H3 – Moi j’ai l’impression que si les hommes se lâchent comme ça quand ils ne se sentent pas jugés, ça parle de leur vraie nature, de leur vraie personnalité dans ces groupes. Mais je pense que dans ces groupes il y a sans doute aussi des hommes qui se taisent et se sentent très mal à l’aise parce qu’ils sont en infériorité numérique par rapport aux autres. Dans certaines sphères il reste une majorité d’hommes profondément misogynes.

N – Pourquoi a-t-on honte d’élever la voix pour dire à d’autres hommes que ce qu’ils disent nous insupporte ?

H3 – Je pense que la misogynie est encore très présente dans l’image de l’homme viril. Et si on se défend contre ces hommes-là, on risque de passer pour « moins viril ». Il faut avoir le courage de sortir de ces préjugés.

N – Oui. Et c’est précisément du courage. Dans l’image que je me fais de la virilité, il y a le courage. Et j’ai l’impression que des hommes qui auraient le courage de se lever pour dire à d’autres homme qui se prétendent virils que leur misogynie est indigne, seraient en ce sens beaucoup plus « virils », puisque profondément courageux. J’ai l’impression que la virilité est vraiment à réinterroger. 

F1 – Je suis assez d’accord avec vous. Tu disais tout à l’heure que tu te sentais homme dans un corps de femme.
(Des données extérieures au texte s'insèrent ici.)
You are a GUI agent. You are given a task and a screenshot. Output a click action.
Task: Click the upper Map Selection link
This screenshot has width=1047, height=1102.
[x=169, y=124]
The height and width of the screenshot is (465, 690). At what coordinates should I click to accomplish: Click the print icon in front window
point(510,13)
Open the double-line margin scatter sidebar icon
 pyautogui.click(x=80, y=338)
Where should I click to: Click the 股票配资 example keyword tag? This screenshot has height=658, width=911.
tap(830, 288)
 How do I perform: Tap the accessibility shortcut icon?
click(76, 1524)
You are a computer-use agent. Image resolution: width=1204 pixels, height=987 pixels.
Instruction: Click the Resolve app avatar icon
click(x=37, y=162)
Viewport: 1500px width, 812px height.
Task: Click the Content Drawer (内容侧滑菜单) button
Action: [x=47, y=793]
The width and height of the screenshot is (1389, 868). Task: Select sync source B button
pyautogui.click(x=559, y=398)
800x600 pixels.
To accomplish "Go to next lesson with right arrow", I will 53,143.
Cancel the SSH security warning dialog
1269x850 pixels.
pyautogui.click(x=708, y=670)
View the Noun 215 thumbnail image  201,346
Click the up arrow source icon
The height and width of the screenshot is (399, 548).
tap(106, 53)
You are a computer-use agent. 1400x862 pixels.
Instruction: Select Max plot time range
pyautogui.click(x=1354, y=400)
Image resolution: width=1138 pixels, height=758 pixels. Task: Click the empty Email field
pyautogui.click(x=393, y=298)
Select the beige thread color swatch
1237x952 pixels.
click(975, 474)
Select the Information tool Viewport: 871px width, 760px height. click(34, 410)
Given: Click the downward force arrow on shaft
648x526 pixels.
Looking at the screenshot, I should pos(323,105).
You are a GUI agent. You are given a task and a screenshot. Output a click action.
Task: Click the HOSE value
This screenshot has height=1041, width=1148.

J’aimerais bien qu’on soit neutre ; qu’une femme ait la possibilité d’être grande gueule, une autre d’être discrète, et pareil pour les hommes, selon comment ils se sentent. Ce serait idéal. Mais ça reste compliqué. Une femme qui s’affirme, on va encore dire « elle a des couilles ». Alors qu’elle a juste envie de s’affirmer. Le vocabulaire est très genré, je trouve ça dommage.

N – Je ne sais pas si on arrivera un jour à une neutralité, mais je pense que ça bouge.

F3 – J’ai trouvé intéressant quand vous disiez que vous ne trouviez pas de poèmes érotiques de femmes, et puis que vous réalisiez que peut-être les femmes utilisent d’autres mots que les hommes pour exprimer l’érotisme. On continue à penser qu’une femme « forte », c’est une femme qui a des caractéristiques masculines. Alors qu’on peut être légitime en étant féminine. On n’est pas obligé d’utiliser les modèles masculins, et ça ne fait pas de nous des modèles inférieurs.

N – Est-ce que tu as la sensation que les lois sur la parité sont importantes ?

F3 – Si c’est pour permettre aux femmes d’atteindre des postes élevés, oui. Mais imposer des quotas dans les écoles d’ingénieur·es pour qu’il y ait obligatoirement 50% de filles, ça me semble absurde. L’important, c’est que les filles aient absolument le choix de leur métier, et aucune barrière.

N – Pour moi, pour qu’elles puissent avoir ce choix, il faut qu’on leur apprenne durant leurs études qu’il existe des femmes ingénieures, que des équations ont été inventées par des femmes, qu’il y a des mathématiciennes, des physiciennes, donc que toutes les femmes qui ont envie de faire des sciences puissent le faire. Et idem pour les hommes qui ont par exemple envie de travailler dans le soin, dans le care. J’appelle de mes vœux une société où, quel que soit son sexe, on puisse rêver dans tous les sens.

F3 – Oui mais on constate que les hommes continuent à avoir la parole en majorité sur les plateaux TV.